# Goal of the exercise
Write out exactly the lines from the first line of the records below through the line that contains "The height and width of the screenshot is (753, 1057).", and stop there.

Stored data:
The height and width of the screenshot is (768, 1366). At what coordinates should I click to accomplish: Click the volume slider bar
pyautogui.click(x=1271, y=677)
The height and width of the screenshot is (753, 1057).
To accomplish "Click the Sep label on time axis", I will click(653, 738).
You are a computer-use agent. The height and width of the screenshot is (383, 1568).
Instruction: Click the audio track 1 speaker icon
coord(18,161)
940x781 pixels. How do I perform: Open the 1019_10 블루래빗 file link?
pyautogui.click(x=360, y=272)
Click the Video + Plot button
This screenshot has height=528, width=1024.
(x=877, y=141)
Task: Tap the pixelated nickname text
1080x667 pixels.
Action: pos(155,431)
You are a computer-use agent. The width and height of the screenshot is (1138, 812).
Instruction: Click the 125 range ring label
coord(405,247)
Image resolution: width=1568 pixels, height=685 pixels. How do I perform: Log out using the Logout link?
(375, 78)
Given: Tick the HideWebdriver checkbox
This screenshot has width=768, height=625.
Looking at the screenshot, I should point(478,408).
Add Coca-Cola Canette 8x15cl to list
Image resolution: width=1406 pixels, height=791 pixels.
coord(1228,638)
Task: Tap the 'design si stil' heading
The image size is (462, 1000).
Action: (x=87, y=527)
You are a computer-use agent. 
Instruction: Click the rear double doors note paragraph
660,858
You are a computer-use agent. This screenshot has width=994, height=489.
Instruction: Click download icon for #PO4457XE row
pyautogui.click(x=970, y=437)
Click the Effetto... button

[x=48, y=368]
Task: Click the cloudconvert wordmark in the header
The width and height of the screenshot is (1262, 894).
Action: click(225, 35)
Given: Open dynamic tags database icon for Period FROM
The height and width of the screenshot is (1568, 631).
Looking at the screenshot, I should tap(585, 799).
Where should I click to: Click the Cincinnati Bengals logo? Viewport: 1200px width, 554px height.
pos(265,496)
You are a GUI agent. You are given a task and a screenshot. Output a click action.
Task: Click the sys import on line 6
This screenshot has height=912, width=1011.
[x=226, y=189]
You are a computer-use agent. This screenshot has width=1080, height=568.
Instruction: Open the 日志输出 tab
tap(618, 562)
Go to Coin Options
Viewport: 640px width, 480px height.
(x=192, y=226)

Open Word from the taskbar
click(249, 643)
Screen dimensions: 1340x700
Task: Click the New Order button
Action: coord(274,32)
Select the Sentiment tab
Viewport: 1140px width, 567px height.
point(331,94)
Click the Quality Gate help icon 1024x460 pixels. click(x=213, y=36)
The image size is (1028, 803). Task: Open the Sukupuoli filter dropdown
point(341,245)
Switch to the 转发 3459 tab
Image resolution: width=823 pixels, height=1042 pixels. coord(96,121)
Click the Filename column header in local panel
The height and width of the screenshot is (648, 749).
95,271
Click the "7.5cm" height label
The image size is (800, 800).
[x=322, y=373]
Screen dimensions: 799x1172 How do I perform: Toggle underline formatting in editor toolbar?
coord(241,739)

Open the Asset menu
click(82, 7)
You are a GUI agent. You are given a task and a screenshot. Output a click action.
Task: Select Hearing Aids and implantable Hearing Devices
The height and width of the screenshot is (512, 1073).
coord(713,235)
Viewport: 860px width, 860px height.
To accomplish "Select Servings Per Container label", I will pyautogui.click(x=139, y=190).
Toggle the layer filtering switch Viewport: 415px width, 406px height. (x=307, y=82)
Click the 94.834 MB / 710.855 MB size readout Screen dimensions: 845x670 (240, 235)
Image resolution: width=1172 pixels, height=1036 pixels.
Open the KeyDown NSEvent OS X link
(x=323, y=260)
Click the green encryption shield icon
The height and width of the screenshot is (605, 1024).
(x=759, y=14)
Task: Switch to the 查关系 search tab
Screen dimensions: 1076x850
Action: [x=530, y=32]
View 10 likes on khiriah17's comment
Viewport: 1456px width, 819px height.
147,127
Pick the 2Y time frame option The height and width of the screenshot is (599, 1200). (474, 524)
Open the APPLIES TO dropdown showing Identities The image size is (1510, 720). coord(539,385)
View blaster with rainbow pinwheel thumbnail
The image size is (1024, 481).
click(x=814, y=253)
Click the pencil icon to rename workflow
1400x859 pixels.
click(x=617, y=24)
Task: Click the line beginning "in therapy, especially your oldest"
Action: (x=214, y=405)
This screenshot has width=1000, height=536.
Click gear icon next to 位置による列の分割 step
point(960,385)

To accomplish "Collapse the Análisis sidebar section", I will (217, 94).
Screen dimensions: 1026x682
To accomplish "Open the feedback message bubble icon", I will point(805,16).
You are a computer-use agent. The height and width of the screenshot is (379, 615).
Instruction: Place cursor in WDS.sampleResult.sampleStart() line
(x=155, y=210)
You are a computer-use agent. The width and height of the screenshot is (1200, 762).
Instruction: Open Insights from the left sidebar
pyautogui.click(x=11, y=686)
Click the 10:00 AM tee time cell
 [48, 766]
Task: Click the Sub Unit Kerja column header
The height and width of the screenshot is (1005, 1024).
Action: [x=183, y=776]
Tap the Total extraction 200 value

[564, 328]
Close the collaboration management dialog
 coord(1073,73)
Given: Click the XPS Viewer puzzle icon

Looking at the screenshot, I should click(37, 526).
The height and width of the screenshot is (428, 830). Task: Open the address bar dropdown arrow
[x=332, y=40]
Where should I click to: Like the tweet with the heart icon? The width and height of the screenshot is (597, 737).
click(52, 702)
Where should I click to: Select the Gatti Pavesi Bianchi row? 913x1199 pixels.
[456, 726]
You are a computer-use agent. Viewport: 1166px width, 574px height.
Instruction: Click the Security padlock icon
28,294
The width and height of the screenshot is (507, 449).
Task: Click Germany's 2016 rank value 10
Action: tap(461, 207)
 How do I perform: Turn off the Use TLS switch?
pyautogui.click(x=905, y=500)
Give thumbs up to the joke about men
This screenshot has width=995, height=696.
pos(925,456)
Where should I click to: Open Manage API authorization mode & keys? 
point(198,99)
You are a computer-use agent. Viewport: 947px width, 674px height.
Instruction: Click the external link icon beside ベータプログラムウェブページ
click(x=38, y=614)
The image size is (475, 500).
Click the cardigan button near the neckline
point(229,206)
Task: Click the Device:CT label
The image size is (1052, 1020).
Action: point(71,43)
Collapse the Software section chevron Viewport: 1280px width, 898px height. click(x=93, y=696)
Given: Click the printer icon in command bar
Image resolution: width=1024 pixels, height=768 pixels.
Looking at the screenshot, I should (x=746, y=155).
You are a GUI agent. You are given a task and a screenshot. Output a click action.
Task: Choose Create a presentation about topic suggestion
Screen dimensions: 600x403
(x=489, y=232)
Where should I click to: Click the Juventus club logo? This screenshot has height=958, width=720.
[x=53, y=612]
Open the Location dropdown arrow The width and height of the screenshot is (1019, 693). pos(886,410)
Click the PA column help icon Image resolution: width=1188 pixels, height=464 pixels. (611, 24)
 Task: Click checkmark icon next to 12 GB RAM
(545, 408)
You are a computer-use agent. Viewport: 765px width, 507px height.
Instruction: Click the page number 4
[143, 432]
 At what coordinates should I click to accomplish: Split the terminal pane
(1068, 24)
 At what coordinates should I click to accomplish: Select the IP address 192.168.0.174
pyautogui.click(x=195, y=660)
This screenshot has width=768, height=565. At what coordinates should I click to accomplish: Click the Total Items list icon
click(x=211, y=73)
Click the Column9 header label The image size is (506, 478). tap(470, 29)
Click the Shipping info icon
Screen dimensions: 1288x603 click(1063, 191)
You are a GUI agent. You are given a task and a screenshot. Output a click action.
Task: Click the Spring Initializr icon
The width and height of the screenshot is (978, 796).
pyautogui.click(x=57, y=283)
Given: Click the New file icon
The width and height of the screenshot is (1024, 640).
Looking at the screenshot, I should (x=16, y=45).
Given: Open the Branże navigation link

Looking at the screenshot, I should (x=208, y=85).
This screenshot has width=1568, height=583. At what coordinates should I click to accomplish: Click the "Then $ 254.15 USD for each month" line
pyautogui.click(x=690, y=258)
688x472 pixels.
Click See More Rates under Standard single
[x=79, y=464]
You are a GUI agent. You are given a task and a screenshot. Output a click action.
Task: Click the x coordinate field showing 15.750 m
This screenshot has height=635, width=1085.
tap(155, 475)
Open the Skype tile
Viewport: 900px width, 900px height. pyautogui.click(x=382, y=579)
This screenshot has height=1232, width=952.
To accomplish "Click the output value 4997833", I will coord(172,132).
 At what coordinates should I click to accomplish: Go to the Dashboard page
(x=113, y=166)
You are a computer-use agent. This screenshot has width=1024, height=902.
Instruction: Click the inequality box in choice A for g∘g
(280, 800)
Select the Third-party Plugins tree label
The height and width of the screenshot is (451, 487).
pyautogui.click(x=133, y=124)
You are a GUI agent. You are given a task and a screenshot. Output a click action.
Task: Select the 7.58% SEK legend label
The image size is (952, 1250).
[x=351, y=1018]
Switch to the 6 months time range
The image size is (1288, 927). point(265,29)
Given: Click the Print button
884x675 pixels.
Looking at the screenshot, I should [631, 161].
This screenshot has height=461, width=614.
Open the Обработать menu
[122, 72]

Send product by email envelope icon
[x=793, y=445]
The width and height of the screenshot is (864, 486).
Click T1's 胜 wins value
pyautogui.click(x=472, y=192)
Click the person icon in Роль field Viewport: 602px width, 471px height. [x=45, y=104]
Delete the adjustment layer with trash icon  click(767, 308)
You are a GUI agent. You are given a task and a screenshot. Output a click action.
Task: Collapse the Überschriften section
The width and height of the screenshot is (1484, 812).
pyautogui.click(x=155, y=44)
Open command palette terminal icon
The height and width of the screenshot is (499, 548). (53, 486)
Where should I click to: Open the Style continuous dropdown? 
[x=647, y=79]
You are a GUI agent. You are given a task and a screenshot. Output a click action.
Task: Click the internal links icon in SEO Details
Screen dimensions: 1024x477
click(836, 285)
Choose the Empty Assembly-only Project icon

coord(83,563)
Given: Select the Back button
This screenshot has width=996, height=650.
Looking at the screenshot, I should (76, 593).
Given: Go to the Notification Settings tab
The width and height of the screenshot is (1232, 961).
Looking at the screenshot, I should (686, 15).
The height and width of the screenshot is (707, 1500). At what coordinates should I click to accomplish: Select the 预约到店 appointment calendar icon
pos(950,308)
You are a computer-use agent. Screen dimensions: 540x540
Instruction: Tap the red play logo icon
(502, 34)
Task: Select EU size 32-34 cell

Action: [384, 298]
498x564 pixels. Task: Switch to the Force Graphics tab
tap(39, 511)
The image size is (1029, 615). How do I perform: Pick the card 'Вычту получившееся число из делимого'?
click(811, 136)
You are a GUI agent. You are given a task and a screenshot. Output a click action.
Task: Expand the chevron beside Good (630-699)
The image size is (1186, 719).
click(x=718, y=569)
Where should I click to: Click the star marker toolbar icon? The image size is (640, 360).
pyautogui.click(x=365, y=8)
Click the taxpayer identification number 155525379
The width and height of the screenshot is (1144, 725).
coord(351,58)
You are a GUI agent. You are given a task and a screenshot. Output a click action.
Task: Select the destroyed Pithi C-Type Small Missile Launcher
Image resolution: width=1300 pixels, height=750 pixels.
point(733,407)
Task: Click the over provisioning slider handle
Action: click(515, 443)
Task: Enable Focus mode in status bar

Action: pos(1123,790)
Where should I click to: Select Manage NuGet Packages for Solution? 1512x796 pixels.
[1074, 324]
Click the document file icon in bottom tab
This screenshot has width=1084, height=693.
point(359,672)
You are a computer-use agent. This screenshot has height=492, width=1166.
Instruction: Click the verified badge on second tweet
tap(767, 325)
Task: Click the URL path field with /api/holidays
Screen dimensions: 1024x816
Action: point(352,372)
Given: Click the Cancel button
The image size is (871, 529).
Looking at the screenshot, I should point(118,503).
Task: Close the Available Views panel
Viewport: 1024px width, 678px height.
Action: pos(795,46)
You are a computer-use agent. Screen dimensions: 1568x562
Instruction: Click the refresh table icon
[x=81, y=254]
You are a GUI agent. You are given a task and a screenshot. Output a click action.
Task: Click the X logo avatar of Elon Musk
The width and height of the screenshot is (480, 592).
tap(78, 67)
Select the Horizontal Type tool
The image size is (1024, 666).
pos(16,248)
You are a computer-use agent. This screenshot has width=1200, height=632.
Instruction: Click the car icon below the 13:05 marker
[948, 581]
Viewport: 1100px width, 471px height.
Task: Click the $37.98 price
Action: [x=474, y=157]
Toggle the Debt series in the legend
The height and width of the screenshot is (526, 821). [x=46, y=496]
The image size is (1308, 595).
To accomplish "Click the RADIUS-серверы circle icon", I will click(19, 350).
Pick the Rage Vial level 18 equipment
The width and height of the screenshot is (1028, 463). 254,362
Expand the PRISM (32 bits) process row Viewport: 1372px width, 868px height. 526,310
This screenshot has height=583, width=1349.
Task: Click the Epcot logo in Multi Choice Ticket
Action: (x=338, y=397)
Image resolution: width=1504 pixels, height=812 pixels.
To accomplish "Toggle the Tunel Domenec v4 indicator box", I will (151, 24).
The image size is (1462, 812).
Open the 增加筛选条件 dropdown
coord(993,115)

# Solution to the problem
The height and width of the screenshot is (768, 1366). At what coordinates should I click to accomplish: Click the volume slider bar
pyautogui.click(x=1271, y=677)
The height and width of the screenshot is (753, 1057).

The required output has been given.